··· Datos de trabajo
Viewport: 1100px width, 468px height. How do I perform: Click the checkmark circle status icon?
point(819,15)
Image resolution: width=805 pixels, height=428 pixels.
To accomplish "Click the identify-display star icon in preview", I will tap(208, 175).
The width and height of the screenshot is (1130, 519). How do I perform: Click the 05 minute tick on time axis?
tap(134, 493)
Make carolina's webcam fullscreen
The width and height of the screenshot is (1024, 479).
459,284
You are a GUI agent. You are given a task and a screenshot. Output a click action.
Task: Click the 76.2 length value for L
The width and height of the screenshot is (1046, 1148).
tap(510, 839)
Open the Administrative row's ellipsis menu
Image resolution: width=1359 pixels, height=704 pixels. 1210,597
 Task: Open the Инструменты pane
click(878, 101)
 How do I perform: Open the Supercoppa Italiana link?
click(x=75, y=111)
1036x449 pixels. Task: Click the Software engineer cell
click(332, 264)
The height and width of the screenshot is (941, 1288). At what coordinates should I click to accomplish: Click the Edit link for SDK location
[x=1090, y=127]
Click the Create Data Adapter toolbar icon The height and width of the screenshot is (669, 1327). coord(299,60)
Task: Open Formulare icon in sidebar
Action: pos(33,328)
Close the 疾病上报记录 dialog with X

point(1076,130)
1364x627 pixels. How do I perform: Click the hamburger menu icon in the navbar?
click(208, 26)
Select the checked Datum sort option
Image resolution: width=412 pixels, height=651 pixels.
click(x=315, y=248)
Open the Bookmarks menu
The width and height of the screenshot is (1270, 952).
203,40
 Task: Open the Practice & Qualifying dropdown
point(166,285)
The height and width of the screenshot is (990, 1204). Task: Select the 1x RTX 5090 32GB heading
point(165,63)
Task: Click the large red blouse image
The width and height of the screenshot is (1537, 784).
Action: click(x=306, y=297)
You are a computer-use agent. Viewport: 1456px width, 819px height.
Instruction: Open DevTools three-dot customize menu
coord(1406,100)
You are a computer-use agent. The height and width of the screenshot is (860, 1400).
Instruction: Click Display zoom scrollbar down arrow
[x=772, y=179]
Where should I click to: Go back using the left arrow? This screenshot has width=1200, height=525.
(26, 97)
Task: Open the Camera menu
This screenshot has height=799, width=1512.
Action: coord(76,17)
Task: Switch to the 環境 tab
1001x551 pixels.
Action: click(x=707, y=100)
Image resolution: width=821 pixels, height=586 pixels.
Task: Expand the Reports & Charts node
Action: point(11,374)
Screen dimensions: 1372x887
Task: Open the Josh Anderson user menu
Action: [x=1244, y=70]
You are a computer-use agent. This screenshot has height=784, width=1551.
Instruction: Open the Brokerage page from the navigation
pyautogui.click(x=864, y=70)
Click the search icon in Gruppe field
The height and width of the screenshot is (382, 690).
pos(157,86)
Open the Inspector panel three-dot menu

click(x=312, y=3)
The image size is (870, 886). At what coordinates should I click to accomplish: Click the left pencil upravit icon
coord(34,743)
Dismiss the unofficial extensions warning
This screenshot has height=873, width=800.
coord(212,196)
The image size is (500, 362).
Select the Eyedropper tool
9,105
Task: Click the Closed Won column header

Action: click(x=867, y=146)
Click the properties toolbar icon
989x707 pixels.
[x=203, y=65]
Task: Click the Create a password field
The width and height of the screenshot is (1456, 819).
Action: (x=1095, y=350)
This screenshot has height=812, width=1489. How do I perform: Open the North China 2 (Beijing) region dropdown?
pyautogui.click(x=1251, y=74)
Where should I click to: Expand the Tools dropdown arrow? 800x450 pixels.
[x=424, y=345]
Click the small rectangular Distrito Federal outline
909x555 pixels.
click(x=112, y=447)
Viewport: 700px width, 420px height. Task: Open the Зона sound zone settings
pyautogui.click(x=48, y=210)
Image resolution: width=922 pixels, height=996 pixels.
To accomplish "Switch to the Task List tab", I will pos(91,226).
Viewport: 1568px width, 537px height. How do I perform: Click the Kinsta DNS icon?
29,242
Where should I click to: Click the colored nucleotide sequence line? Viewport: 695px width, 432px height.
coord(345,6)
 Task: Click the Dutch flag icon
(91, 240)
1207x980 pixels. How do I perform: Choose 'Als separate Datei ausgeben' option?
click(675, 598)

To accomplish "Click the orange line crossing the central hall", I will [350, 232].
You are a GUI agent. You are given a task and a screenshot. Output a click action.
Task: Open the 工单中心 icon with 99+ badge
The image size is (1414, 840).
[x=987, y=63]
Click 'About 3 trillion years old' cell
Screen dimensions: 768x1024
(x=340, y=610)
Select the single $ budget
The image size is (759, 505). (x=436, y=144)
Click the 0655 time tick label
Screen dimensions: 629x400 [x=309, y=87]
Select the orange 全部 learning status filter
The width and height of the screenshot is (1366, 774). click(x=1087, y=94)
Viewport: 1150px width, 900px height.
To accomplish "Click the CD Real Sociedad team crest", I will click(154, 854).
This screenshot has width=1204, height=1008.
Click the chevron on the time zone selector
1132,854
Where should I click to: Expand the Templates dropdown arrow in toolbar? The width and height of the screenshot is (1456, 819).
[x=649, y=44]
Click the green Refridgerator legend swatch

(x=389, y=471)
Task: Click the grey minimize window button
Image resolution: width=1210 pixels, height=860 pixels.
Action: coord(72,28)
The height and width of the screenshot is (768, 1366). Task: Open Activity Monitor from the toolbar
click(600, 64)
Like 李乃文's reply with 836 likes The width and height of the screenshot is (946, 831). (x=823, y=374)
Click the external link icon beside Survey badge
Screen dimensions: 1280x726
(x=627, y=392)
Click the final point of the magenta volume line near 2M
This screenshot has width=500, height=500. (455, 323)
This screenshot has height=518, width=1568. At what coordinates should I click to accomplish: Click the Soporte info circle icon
······
Descripción de tarea » Reproduce íntegramente el material anterior, línea por línea y sin cambio alguno.

Solución de tarea »
Viewport: 1100px width, 468px height. How do I perform: Click the checkmark circle status icon?
point(819,15)
Image resolution: width=805 pixels, height=428 pixels.
To accomplish "Click the identify-display star icon in preview", I will tap(208, 175).
The width and height of the screenshot is (1130, 519). How do I perform: Click the 05 minute tick on time axis?
tap(134, 493)
Make carolina's webcam fullscreen
The width and height of the screenshot is (1024, 479).
459,284
You are a GUI agent. You are given a task and a screenshot. Output a click action.
Task: Click the 76.2 length value for L
The width and height of the screenshot is (1046, 1148).
tap(510, 839)
Open the Administrative row's ellipsis menu
Image resolution: width=1359 pixels, height=704 pixels. 1210,597
 Task: Open the Инструменты pane
click(878, 101)
 How do I perform: Open the Supercoppa Italiana link?
click(x=75, y=111)
1036x449 pixels. Task: Click the Software engineer cell
click(332, 264)
The height and width of the screenshot is (941, 1288). At what coordinates should I click to accomplish: Click the Edit link for SDK location
[x=1090, y=127]
Click the Create Data Adapter toolbar icon The height and width of the screenshot is (669, 1327). coord(299,60)
Task: Open Formulare icon in sidebar
Action: pos(33,328)
Close the 疾病上报记录 dialog with X

point(1076,130)
1364x627 pixels. How do I perform: Click the hamburger menu icon in the navbar?
click(208, 26)
Select the checked Datum sort option
Image resolution: width=412 pixels, height=651 pixels.
click(x=315, y=248)
Open the Bookmarks menu
The width and height of the screenshot is (1270, 952).
203,40
 Task: Open the Practice & Qualifying dropdown
point(166,285)
The height and width of the screenshot is (990, 1204). Task: Select the 1x RTX 5090 32GB heading
point(165,63)
Task: Click the large red blouse image
The width and height of the screenshot is (1537, 784).
Action: click(x=306, y=297)
You are a computer-use agent. Viewport: 1456px width, 819px height.
Instruction: Open DevTools three-dot customize menu
coord(1406,100)
You are a computer-use agent. The height and width of the screenshot is (860, 1400).
Instruction: Click Display zoom scrollbar down arrow
[x=772, y=179]
Where should I click to: Go back using the left arrow? This screenshot has width=1200, height=525.
(26, 97)
Task: Open the Camera menu
This screenshot has height=799, width=1512.
Action: coord(76,17)
Task: Switch to the 環境 tab
1001x551 pixels.
Action: click(x=707, y=100)
Image resolution: width=821 pixels, height=586 pixels.
Task: Expand the Reports & Charts node
Action: point(11,374)
Screen dimensions: 1372x887
Task: Open the Josh Anderson user menu
Action: [x=1244, y=70]
You are a computer-use agent. This screenshot has height=784, width=1551.
Instruction: Open the Brokerage page from the navigation
pyautogui.click(x=864, y=70)
Click the search icon in Gruppe field
The height and width of the screenshot is (382, 690).
pos(157,86)
Open the Inspector panel three-dot menu

click(x=312, y=3)
The image size is (870, 886). At what coordinates should I click to accomplish: Click the left pencil upravit icon
coord(34,743)
Dismiss the unofficial extensions warning
This screenshot has height=873, width=800.
coord(212,196)
The image size is (500, 362).
Select the Eyedropper tool
9,105
Task: Click the Closed Won column header

Action: click(x=867, y=146)
Click the properties toolbar icon
989x707 pixels.
[x=203, y=65]
Task: Click the Create a password field
The width and height of the screenshot is (1456, 819).
Action: (x=1095, y=350)
This screenshot has height=812, width=1489. How do I perform: Open the North China 2 (Beijing) region dropdown?
pyautogui.click(x=1251, y=74)
Where should I click to: Expand the Tools dropdown arrow? 800x450 pixels.
[x=424, y=345]
Click the small rectangular Distrito Federal outline
909x555 pixels.
click(x=112, y=447)
Viewport: 700px width, 420px height. Task: Open the Зона sound zone settings
pyautogui.click(x=48, y=210)
Image resolution: width=922 pixels, height=996 pixels.
To accomplish "Switch to the Task List tab", I will pos(91,226).
Viewport: 1568px width, 537px height. How do I perform: Click the Kinsta DNS icon?
29,242
Where should I click to: Click the colored nucleotide sequence line? Viewport: 695px width, 432px height.
coord(345,6)
 Task: Click the Dutch flag icon
(91, 240)
1207x980 pixels. How do I perform: Choose 'Als separate Datei ausgeben' option?
click(675, 598)

To accomplish "Click the orange line crossing the central hall", I will [350, 232].
You are a GUI agent. You are given a task and a screenshot. Output a click action.
Task: Open the 工单中心 icon with 99+ badge
The image size is (1414, 840).
[x=987, y=63]
Click 'About 3 trillion years old' cell
Screen dimensions: 768x1024
(x=340, y=610)
Select the single $ budget
The image size is (759, 505). (x=436, y=144)
Click the 0655 time tick label
Screen dimensions: 629x400 [x=309, y=87]
Select the orange 全部 learning status filter
The width and height of the screenshot is (1366, 774). click(x=1087, y=94)
Viewport: 1150px width, 900px height.
To accomplish "Click the CD Real Sociedad team crest", I will click(154, 854).
This screenshot has width=1204, height=1008.
Click the chevron on the time zone selector
1132,854
Where should I click to: Expand the Templates dropdown arrow in toolbar? The width and height of the screenshot is (1456, 819).
[x=649, y=44]
Click the green Refridgerator legend swatch

(x=389, y=471)
Task: Click the grey minimize window button
Image resolution: width=1210 pixels, height=860 pixels.
Action: coord(72,28)
The height and width of the screenshot is (768, 1366). Task: Open Activity Monitor from the toolbar
click(600, 64)
Like 李乃文's reply with 836 likes The width and height of the screenshot is (946, 831). (x=823, y=374)
Click the external link icon beside Survey badge
Screen dimensions: 1280x726
(x=627, y=392)
Click the final point of the magenta volume line near 2M
This screenshot has width=500, height=500. (455, 323)
This screenshot has height=518, width=1568. At what coordinates should I click to accomplish: Click the Soporte info circle icon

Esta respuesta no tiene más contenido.